Auto-tune seu “American Idol”


Existe uma contradição na definição mais básica de “American Idol”. Após anos insistindo que o programa é a tal “singing competition” (concurso de canto), também se percebeu que o programa é a busca pelo tal “it”. O que é “it”? Talvez seja o “fator X”. Aquela característica que um popstar memorável tem e que até compensa algumas deficiências vocais. Uma mistura de presença, atitude, carisma, “artistry”.

Mesmo assim, saber cantar continua requisito básico de um verdadeiro “American Idol” (embora, como já se provou, não seja um requisito básico de um finalista). É por isso que, sempre que um jurado diz que um candidato “soaria incrível no estúdio”, os fãs dão um sorrisinho irônico e pensam em como teriam que melhorar aquela voz para conseguir um resultado minimamente aceitável.

Pois chegou a hora de descobrir.

Desde a sétima temporada, os finalistas têm a oportunidade de gravar uma versão de estúdio da música escolhida em cada semana. Essas versões trazem a música completa (a apresentação ao vivo é cortada abaixo de 2 minutos) são vendidas no iTunes. E, como qualquer gravação de estúdio, acabam recebendo alguns aprimoramentos.

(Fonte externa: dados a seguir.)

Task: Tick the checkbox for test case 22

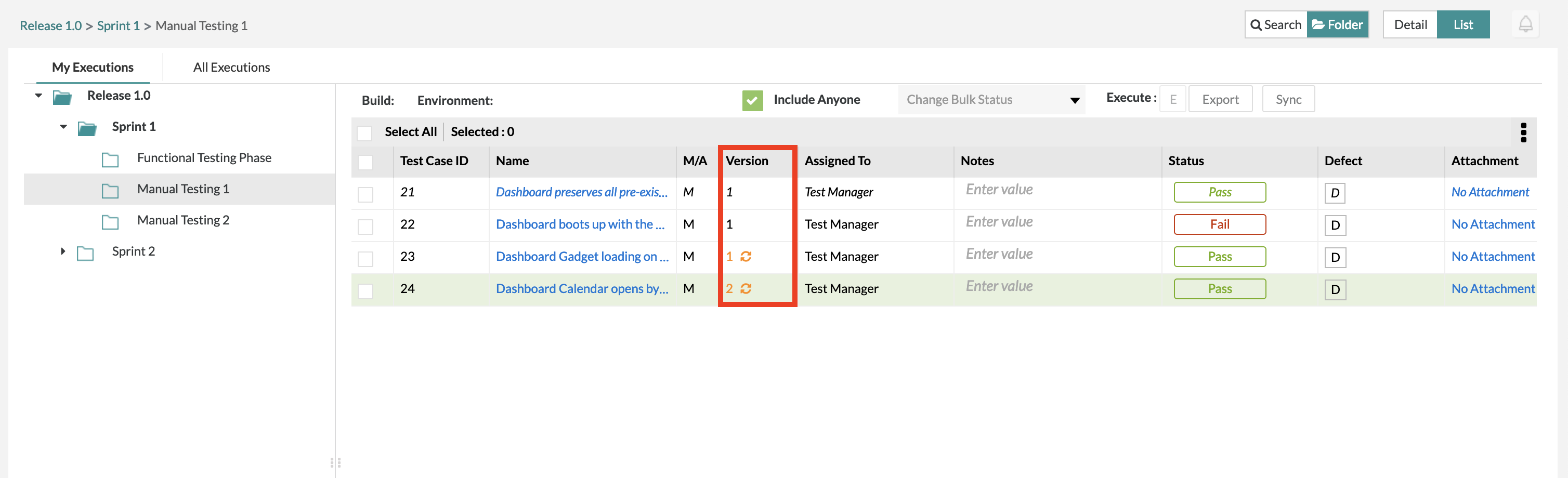Action: [365, 227]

Neste top 12, há algumas diferenças notáveis. A “Ruby Tuesday” da Lacey Brown é bem mais redondinha no estúdio. O refrão sofrível de “Gimme Shelter” da apresentação do Andrew Garcia produz menos sensações desagradáveis. A “Wild Horses” da Katie Stevens sai mais afinada. Mesmo a “Playing with Fire” da Didi Benami continua uma bela surpresa – e, desta vez, sem as confusões com as letras. E confesso que prefiro ouvir o Big Mike e seus agudos de “Miss You” sem assistir sua movimentação (desesperada, segundo Simon Cowell) no palco.

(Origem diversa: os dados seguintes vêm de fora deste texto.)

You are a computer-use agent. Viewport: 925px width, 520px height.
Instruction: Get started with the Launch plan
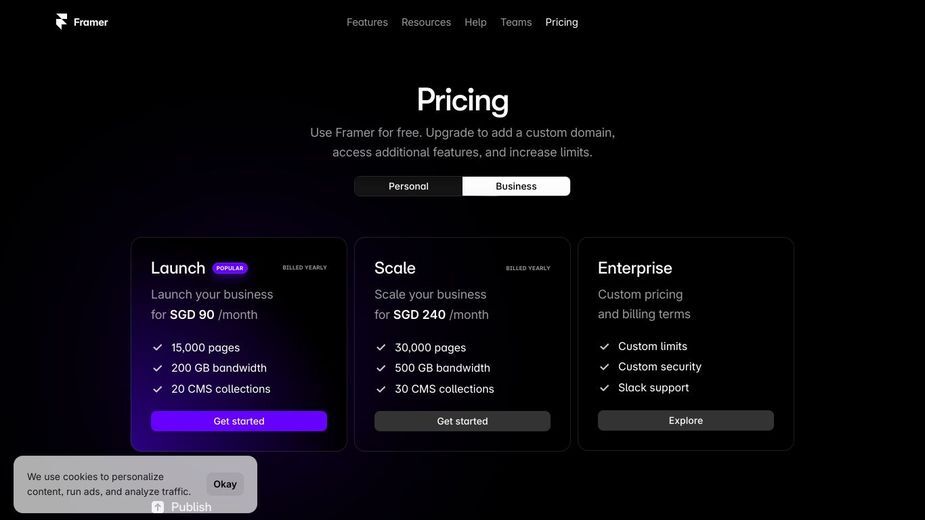pyautogui.click(x=239, y=421)
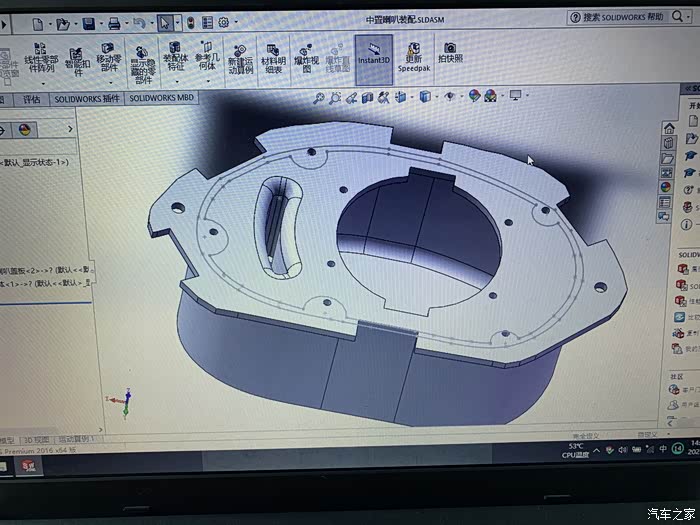Expand the Open file dropdown arrow
Viewport: 700px width, 525px height.
(x=74, y=23)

Há também alguns prejuízos na pasteurização de estúdio. Isso atinge quem mais se destacou na apresentação ao vivo da terça-feira.

A grande vítima aqui é a Siobhan Magnus. A gravação de estúdio não é ruim e tem menos falhas do que a performance ao vivo. O problema é que foi isso o que tivemos na terça-feira: uma performance. A gravação de estúdio remove a iluminação, o figurino, o drama – acentuado pela compressão da música. Ao vivo, existe uma nota inacreditável. No estúdio, existe uma nota competente. O contraste entre o agudo impensável e o final doce foi levado embora. É o mal que atingia Adam Lambert no ano passado.


Extremos: Crystal Bowersox e Tim Urban

Mas o estúdio não altera as grandes verdades da competição. A Crystal Bowersox continua uma vocalista fantástica fazendo uma versão envolvente de “You Can’t Always Get What You Want” com uma energia que não some no estúdio. E com a vantagem de ser uma gravação de 4 minutos – o dobro do tempo de cada candidato no programa. Eu ouviria a Crystal Bowersox por 4 horas.

No outro extremo, a segunda verdade: o Tim Urban não se salva nem ao vivo, nem no auto-tune. Primeiro porque seu maior problema não foi cantar no tom certo (eu poderia comemorar essa melhora, mas aí eu teria que parabenizar todas as pessoas que conseguiram nota 90 cantando “À Francesa” no videokê), já que sua “Under my Thumb” não exigia muitas qualidades vocais. Segundo porque nenhuma mágica de estúdio poderia resolver aquele reggae que ele tentou fazer com a música dos Rolling Stones.

A única macumba capaz de salvar aquele desastre, como se sabe, são os telefones celulares das adolescentes.